_TEXTO MOSTRADO_
▶

La virtud de
la paciencia es la que nos asegura, más que ninguna otra, la perfección; y, si
conviene practicarla con los demás, hay que tenerla no menos con uno mismo. El
que aspira al puro amor de Dios, no necesita tanto tener paciencia con los
demás cuanto tenerla consigo mismo. Para conquistar la perfección, se necesita
tolerar las propias imperfecciones. Digo tolerarlas con paciencia y no ya
amarlas o acariciarlas. Con este sufrimiento crece la humildad. Para caminar
siempre bien, es necesario, mi queridísimo hijo, aplicarse con diligencia a
recorrer bien aquel trozo de camino que está más cerca y que es posible
recorrer, hacer bien la primera jornada, y no perder el tiempo deseando hacer
la última cuando todavía no se ha hecho la primera.

◀

_CONJUNTO DE TAREAS_
1. ¿Concuerdan con el texto sobre la paciencia estas afirmaciones? (a) Para conquistar la perfección hay que tolerar las propias imperfecciones. (b) Conviene amar y acariciar las propias imperfecciones. (c) Lo mejor es empezar por la última jornada. Responda a cada una con sí o no y cite literalmente las palabras del texto que lo deciden.
2. Copie literalmente del texto sobre la paciencia el fragmento que comienza en "La virtud de" y termina en "hecho la primera.".
3. Reescriba en forma de lista el párrafo del texto sobre la paciencia que empieza con "La virtud de la paciencia" y conserve sus datos principales.
El material que aparece a continuación es independiente del texto sobre la paciencia.

_CONTENIDO DEL CONJUNTO_

▶

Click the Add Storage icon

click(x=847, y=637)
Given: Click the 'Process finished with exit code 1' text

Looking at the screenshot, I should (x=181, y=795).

◀

_RESPUESTAS POR TAREA_
1.
(a) Sí: "Para conquistar la perfección, se necesita tolerar las propias imperfecciones."
(b) No: "Digo tolerarlas con paciencia y no ya amarlas o acariciarlas."
(c) No: "hacer bien la primera jornada, y no perder el tiempo deseando hacer la última cuando todavía no se ha hecho la primera."

2.
La virtud de
la paciencia es la que nos asegura, más que ninguna otra, la perfección; y, si
conviene practicarla con los demás, hay que tenerla no menos con uno mismo. El
que aspira al puro amor de Dios, no necesita tanto tener paciencia con los
demás cuanto tenerla consigo mismo. Para conquistar la perfección, se necesita
tolerar las propias imperfecciones. Digo tolerarlas con paciencia y no ya
amarlas o acariciarlas. Con este sufrimiento crece la humildad. Para caminar
siempre bien, es necesario, mi queridísimo hijo, aplicarse con diligencia a
recorrer bien aquel trozo de camino que está más cerca y que es posible
recorrer, hacer bien la primera jornada, y no perder el tiempo deseando hacer
la última cuando todavía no se ha hecho la primera.

3.
- La paciencia es la virtud que más que ninguna otra asegura la perfección.
- Hay que practicarla con los demás y no menos con uno mismo. Quien aspira al puro amor de Dios necesita sobre todo tenerla consigo mismo.
- Para conquistar la perfección hay que tolerar con paciencia las propias imperfecciones, sin amarlas ni acariciarlas. Con este sufrimiento crece la humildad.
- Para caminar siempre bien hay que recorrer con diligencia el trozo de camino más cercano y hacer bien la primera jornada, sin perder el tiempo deseando hacer la última.